Um dia dancei SÓ dancei um dia
“Quem é que tu mais amas?”
Amor… O incontornável sujeito de inúmeras narrativas e interpretações. Numa abordagem sensível da sua importância no percurso das nossas vidas, as cartas de amor fazem o ponto de partida para uma reflexão sobre a própria existência e o propósito de tudo.
As co-criadoras e intérpretes Katrin Kaasa e Teresa Tavares dão corpo à história que resulta de uma convergência, onde as cartas de amor escritas, lidas e relidas são fonte de inspiração. Apresentadas em formato vídeo documental pela voz de diversas mulheres cujas emoções à flor da pele partilham extractos da sua história.
A busca do amor, as memórias e as expectativas, a urgência de comunicar, de alcançar paz , e sobretudo, a busca da felicidade são retratadas com profundidade. O fio condutor são as cartas lidas por mulheres ainda jovens que contrastam com os depoimentos de mulheres maduras, e que permitem tentar entender o significado dos sentimentos e da vida.

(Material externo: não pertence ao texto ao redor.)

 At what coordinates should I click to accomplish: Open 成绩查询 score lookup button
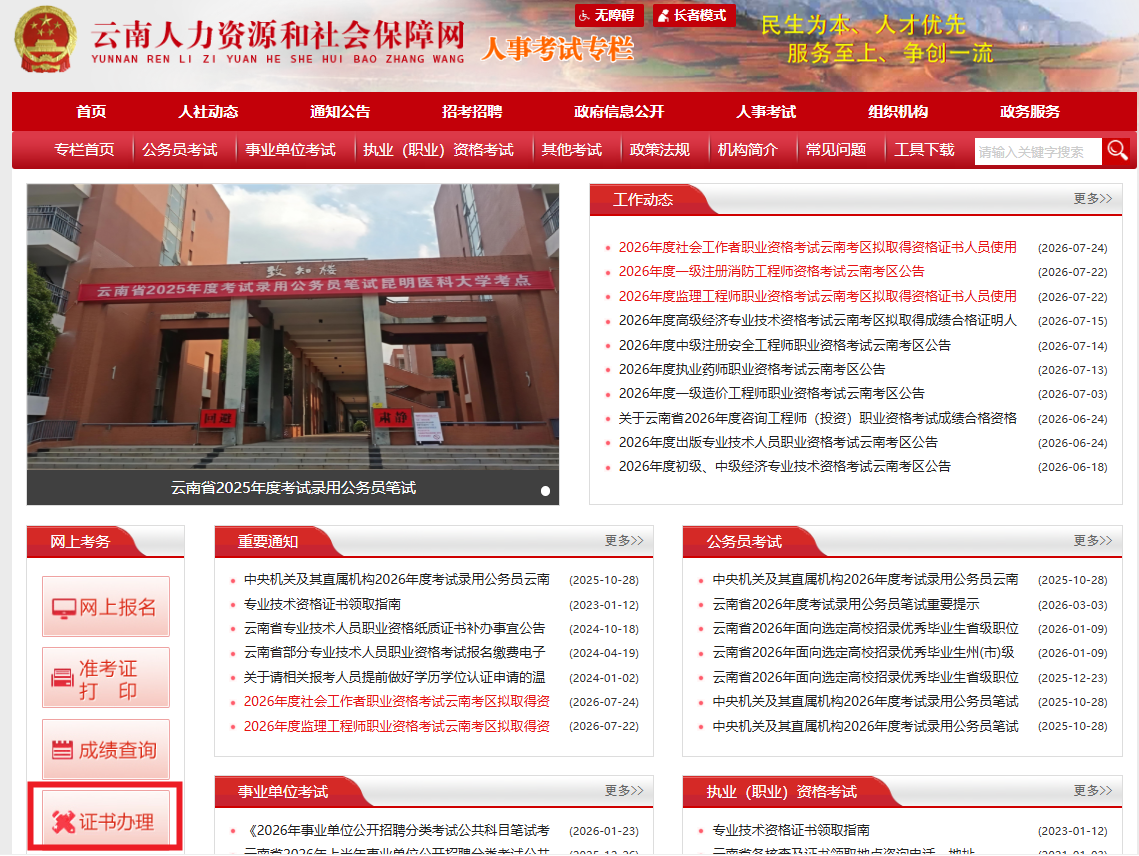point(105,750)
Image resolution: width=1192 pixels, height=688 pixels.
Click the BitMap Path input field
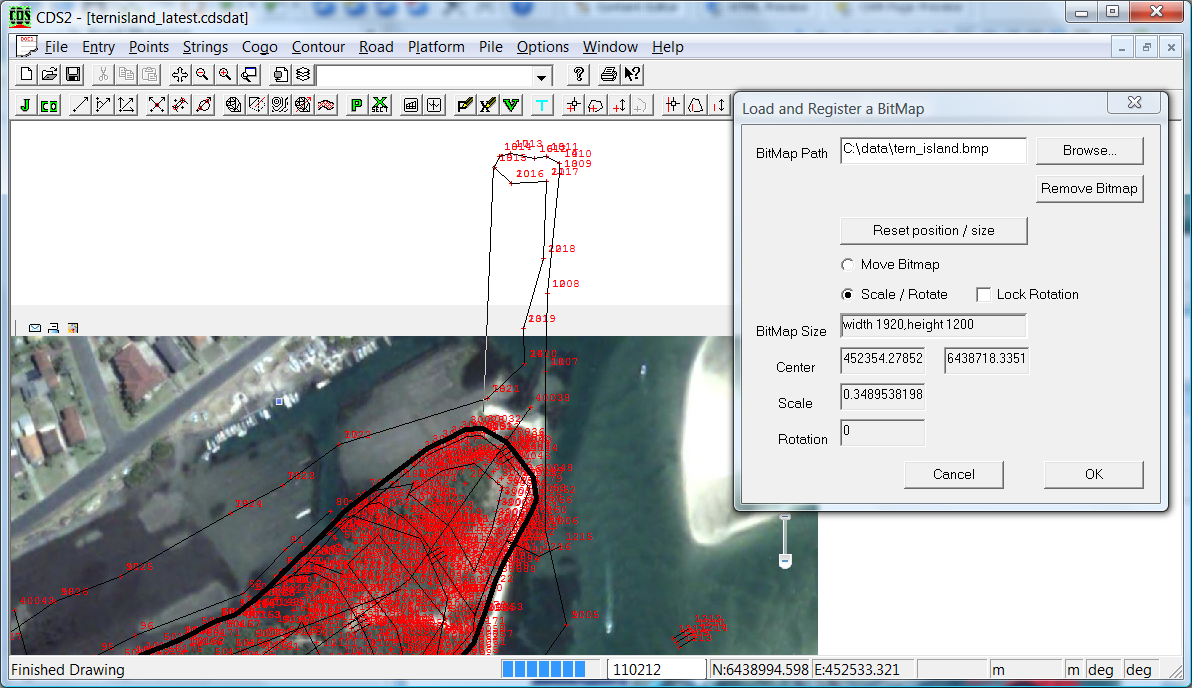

“Quem é que tu mais amas… o teu pai, a tua mãe, o teu irmão?” A meio do espectáculo é lançada a reflexão sobre o porquê do amor. São levantadas questões que residem no modo como a vida é “vivida”. Como amar , a quem, para quê, o porquê de o fazermos, e o que restará no final do amor que foi dado e recebido.
A universalidade do amor é apresentado como forma de expressão do “eu”, como elemento preenchedor do vazio em confronto com a singularidade das palavras e cartas apresentadas pela experiência individual de cada amor, de um lugar que se espera ocupar.
A acção decorre num cenário frio que remete para a ideia contínua de destroços, onde sobressaiam duas estruturas fixas de metal e pedaços de papel espalhados pelo chão. Fica implícita a ideia da extrema cumplicidade e da busca incessante num terreno apenas provisório e fragmentado, onde um dia nada restará.
“Um dia dancei SÓ dancei um dia” é uma co-produção TNDM II e Rosa74 Teatro em co-apresentação com o 27º Festival de Teatro de Almada, com encenação, criação e direcção artística de Daniel Gorjão. O texto venceu o projecto novos emergentes, Ciclo novos criadores do Teatro D. Maria II.